Hace dos años apareció en la escena política mundial un joven y casi desconocido diputado venezolano que – sin buscarlo él mismo – salió catapultado a la presidencia de la soberana Asamblea Nacional, único poder con legitimidad de origen que sobrevive en la maltrecha Venezuela.
Llegó a su posición casi fortuitamente: El cargo correspondía a su agrupación política en rotación acordada entre los partidos democráticos de la legislatura – y era él, con apenas 37 años – el principal diputado de su partido que aún no padecía prisión, asilo o exilio.
A los pocos días le tocó asumir la presidencia del poder ejecutivo. No fue “ autoproclamado” – como insiste la propaganda de simpatizantes del régimen sino porque así lo exige la Constitución vigente en Venezuela ante un vacío legal creado por sucesivas farsas “electorales” de la dictadura.
Asumió su reto con enorme coraje personal y discreción – sin pretensiones caudillistas o como ambicioso candidato – sino como símbolo de continuidad de la voluntad democrática venezolana. No pretendió ser mesías, sino un valiente joven dispuesto a mantener en alto la bandera frente a las amenazas, hostigamientos, atropellos y trapisondas de los facinerosos que usurpan un poder de facto sentados sobre bayonetas castrenses.
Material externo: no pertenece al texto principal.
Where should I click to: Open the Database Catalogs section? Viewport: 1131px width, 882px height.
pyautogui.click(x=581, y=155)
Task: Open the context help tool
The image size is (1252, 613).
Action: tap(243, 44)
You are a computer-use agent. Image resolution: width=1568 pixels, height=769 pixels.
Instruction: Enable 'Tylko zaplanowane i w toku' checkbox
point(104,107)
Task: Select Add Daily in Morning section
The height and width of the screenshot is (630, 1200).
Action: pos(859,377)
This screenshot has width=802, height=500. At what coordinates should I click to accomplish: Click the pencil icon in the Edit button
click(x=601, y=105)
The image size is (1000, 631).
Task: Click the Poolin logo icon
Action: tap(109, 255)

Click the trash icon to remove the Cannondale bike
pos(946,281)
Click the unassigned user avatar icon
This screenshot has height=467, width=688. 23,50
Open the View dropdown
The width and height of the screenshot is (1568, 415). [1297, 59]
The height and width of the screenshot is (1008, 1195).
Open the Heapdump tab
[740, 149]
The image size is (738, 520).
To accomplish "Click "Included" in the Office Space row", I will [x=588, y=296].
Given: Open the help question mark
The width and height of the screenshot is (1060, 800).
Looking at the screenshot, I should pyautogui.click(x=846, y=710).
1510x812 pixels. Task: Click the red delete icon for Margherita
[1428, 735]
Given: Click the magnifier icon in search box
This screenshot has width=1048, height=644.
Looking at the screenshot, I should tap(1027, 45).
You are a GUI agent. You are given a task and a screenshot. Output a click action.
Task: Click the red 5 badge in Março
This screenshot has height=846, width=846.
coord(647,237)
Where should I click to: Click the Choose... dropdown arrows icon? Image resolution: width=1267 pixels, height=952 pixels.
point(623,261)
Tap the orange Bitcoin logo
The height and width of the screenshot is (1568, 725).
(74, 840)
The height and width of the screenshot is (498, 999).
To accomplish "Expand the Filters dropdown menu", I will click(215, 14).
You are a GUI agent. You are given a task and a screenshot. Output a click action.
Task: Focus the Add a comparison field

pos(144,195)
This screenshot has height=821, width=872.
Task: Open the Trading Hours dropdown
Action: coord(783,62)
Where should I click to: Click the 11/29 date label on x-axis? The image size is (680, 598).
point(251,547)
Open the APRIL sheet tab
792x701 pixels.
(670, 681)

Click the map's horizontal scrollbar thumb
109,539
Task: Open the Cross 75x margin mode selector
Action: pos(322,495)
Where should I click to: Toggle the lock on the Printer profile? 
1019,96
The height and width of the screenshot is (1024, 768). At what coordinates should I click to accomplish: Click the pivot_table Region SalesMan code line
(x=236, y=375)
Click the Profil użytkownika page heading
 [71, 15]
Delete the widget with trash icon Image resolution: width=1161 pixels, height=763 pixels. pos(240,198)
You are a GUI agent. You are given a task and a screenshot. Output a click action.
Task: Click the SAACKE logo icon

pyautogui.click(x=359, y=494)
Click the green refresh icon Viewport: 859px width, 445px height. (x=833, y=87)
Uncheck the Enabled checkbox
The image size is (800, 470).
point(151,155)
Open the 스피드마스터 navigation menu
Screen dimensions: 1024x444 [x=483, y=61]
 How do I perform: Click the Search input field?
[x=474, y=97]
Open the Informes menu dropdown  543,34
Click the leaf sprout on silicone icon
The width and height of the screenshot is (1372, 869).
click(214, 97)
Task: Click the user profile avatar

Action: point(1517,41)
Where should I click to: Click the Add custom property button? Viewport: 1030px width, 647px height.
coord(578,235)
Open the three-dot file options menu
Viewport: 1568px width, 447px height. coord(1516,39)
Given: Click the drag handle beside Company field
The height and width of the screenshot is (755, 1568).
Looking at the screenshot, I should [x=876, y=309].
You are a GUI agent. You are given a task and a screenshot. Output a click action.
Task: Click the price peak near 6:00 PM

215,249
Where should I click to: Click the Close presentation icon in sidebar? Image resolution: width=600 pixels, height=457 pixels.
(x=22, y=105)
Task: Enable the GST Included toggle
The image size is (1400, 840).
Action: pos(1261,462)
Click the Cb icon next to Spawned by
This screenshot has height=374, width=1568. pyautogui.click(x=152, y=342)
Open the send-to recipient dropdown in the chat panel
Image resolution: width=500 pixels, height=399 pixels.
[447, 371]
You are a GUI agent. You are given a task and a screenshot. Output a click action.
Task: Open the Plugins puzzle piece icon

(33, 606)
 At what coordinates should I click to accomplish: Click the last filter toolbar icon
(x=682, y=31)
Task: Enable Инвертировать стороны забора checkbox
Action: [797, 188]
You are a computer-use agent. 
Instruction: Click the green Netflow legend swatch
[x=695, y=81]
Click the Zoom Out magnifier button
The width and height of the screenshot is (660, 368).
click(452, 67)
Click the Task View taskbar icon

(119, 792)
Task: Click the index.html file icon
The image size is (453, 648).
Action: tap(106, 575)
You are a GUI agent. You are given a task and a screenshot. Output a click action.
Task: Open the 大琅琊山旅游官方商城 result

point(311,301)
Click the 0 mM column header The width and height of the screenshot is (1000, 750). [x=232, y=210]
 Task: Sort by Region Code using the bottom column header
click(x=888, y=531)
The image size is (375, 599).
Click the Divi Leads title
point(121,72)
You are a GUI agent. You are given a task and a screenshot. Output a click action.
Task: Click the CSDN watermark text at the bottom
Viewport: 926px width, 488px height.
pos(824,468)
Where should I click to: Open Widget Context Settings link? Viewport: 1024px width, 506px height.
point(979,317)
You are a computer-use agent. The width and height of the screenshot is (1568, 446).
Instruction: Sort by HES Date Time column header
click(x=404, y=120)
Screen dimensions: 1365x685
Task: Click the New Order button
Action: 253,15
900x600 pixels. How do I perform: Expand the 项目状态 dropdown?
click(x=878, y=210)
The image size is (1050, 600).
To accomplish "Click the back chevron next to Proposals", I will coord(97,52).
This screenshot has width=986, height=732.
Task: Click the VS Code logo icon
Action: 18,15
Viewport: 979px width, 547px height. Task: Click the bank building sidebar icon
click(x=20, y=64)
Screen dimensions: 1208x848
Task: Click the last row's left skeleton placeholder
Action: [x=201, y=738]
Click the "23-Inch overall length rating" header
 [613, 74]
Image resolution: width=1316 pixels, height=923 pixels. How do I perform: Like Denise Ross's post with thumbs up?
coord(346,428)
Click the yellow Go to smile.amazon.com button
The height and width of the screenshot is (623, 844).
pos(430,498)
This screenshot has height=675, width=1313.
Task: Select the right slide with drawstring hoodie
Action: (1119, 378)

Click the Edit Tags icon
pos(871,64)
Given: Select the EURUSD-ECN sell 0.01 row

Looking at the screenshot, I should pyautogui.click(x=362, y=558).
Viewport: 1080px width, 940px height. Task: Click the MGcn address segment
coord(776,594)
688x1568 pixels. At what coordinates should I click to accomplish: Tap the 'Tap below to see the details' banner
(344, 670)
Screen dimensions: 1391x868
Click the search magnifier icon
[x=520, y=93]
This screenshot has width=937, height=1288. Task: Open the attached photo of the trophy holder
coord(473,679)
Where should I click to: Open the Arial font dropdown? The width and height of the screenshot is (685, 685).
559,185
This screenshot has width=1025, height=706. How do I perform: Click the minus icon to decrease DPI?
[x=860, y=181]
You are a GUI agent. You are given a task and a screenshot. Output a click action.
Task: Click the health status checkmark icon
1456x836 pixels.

Casi desprovisto de medios materiales, logró fama mundial y mantiene la dignidad de su representación, alternando con otros jefes de estado con el reconocimiento de casi 60 de las democracias más relevantes del planeta, procurando siempre defender – en la medida de sus posibilidades – a la gente y el patrimonio material de un país secuestrado. No es poca cosa, a pesar de los desplantes de presuntos rivales, y de la frustración de quienes ilusamente vieron en él una varita mágica de salvación.
¿Levantó esperanzas que luego se desinflaron? Mal puede un vocero democrático dedicarse al derrotismo pesimista. Todo lo contrario, cualquiera en su posición debe sobrellevar sus propias decepciones ante todo revés, estimulando siempre el espíritu de resistencia en la población subyugada. Y sin engañar irresponsablemente con un señuelo de intervenciones externas.
¿Qué aún no ha logrado erradicar la dictadura y restablecer la democracia? Esa jamás fue tarea de un solo hombre. La importancia de Guaidó radica en la soberanía y legalidad encarnada en su investidura: Es una última oportunidad que le brinda la civilización a la barbarie de retornar al imperio de la ley por vías incruentas. Quiera Dios que no sean tan torpes como para seguirla desperdiciando y que tengamos todos un mejor nuevo año en 2021.